El retorno de Don Quijote. G.K.Chesterton


La última de las lecturas veraniegas, fue un regalo de reyes pero no he tenido ocasión de meterle mano hasta este verano . El retorno de Don Quijote es la última novela de , escrita en 1926, donde volvemos a encontrarnos una sátira política debajo de una ligera capa de ficción, un poco absurda y con segundas intenciones.

 

En esta ocasión nos encontramos con dos aristócratas ingleses que preparan una función de teatro de aficionados que recrea una situación ficticia en la que Ricardo Corazón de León es el protagonista. Es el punto de partida para poner sobre la palestra la actitud de la aristocracia inglesa sobre los primeros movimientos sindicalistas y su reacción frente al peligro de una huelga en el sector de las tinturas. Así, por equivocación, invitan a un unionista, promotor de la huelga, a participar en la obra de teatro, se niega, y los actores se ven obligados a "invitar" al bibliotecario, e historiador, a realizar un papel en la obra.
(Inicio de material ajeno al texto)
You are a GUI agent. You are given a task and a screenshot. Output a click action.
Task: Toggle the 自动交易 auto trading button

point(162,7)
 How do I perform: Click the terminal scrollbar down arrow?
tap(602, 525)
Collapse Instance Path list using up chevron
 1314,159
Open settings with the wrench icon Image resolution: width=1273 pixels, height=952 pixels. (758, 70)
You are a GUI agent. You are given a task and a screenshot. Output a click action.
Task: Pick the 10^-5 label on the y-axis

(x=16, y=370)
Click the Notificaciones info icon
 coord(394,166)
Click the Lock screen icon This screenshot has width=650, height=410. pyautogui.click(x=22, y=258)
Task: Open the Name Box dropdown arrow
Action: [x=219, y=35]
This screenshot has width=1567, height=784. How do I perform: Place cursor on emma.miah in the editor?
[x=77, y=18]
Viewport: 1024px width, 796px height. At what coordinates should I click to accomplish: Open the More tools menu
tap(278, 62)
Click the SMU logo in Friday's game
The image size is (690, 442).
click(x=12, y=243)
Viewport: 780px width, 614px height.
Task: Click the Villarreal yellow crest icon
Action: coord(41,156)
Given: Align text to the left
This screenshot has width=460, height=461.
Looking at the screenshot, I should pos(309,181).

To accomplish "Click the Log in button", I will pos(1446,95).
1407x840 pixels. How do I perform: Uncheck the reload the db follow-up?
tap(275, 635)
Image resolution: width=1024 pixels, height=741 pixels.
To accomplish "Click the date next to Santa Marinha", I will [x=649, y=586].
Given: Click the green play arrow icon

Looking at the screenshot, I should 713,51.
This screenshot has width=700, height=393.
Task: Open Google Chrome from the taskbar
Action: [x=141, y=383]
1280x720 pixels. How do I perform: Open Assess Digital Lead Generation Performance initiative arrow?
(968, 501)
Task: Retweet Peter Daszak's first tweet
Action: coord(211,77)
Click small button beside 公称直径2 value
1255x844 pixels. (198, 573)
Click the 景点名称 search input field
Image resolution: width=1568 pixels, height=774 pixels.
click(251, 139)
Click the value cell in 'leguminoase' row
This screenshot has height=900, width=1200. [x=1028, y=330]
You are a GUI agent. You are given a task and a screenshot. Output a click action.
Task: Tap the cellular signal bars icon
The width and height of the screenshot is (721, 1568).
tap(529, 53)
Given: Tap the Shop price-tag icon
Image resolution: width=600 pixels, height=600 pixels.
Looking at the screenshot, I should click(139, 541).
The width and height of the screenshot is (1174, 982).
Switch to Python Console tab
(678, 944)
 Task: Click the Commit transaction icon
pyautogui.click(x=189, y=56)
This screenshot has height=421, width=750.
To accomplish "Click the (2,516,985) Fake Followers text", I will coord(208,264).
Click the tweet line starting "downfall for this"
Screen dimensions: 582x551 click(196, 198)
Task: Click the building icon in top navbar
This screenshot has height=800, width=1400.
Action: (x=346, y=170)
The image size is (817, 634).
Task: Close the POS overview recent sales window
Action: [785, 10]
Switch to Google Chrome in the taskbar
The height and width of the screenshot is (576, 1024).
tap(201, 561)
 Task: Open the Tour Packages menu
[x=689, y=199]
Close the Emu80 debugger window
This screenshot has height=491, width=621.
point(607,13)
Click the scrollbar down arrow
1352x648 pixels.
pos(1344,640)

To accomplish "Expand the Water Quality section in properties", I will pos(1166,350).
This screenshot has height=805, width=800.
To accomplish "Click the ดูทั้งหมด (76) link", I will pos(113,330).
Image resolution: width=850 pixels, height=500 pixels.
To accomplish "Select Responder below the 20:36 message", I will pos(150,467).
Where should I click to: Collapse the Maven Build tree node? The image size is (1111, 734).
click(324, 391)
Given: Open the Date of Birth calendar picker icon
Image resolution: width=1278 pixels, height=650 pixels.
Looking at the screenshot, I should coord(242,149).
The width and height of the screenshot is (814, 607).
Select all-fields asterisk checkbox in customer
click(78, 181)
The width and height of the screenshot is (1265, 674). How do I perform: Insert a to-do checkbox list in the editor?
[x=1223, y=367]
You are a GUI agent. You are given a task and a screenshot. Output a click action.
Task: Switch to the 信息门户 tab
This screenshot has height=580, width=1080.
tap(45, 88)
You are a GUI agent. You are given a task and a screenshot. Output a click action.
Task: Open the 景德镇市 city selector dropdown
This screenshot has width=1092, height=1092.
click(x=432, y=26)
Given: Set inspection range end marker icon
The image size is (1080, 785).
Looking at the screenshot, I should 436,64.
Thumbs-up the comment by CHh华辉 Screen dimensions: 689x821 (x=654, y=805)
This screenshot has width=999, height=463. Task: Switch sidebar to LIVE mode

Finalmente será Ricardo. Este es el punto de partida para múltiples historias.

 

Así tenemos al "Mono" que emprende una aventura para recuperar unos colores perdidos, al uso de una búsqueda del Santo Grial. En su aventura mostrará como ha evolucionado la sociedad yendo a unos grandes almacenes, mostrando los efectos de la revolución industrial en la desaparición de la variedad y poniendo de relieve lo absurdo de determinadas políticas en las que es imposible distinguir quien tiene la razón.

 

 

También tenemos Mr. Herne el bibliotecario, que decide ser "el rey Ricardo" y debido a una serie de casualidades se ve nombrado la máxima autoridad del Reino Unido y provocando una revolución, o mejor involución, a los tiempos medievales. Su misión, acabar con el caos que siembra el movimiento Unionista.
 
También nos encontraremos otra multitud de personajes, arquetípicos, que ponen de manifiesto grandes vicios de la sociedad.
 
La novela me recordó constantemente a la del Napoleón de Notting Hill. Volvemos a encontrarnos al Fantatismo, al Humor, al arribista, a la vuelta a los grandes tiempos medievales, … todo ello contrapuesto a los tiempos modernos. Probablemente es mas inconexa pero un poco mas rica y con un indudable trasfondo de crítica política, crítica a los políticos y una duda sobre si las reformas son tales o no.
 
Buena novela, probablemente hace falta conocer bastante de la historia inglesa de principios de siglo para sacarle todo el partido. De todas formas creo que prefiero el Napoleón de Notting hill y el Hombre que era Jueves.

 

 

Dejo un par de frases para que podáis cogerle el pulso al libro
 

– El trato con gente de baja estofa no convierte a nadie en un ladrón – replicó Murrel -. Al contrario, es el trato con gente de Alcurnia el que suele hacerlo.

 

– Ese tipo no es socialista – intervino Murrel – es un sindicalista.
– Pues eso es mucho peor ¿no? – dijo la joven dama con enorme candidez.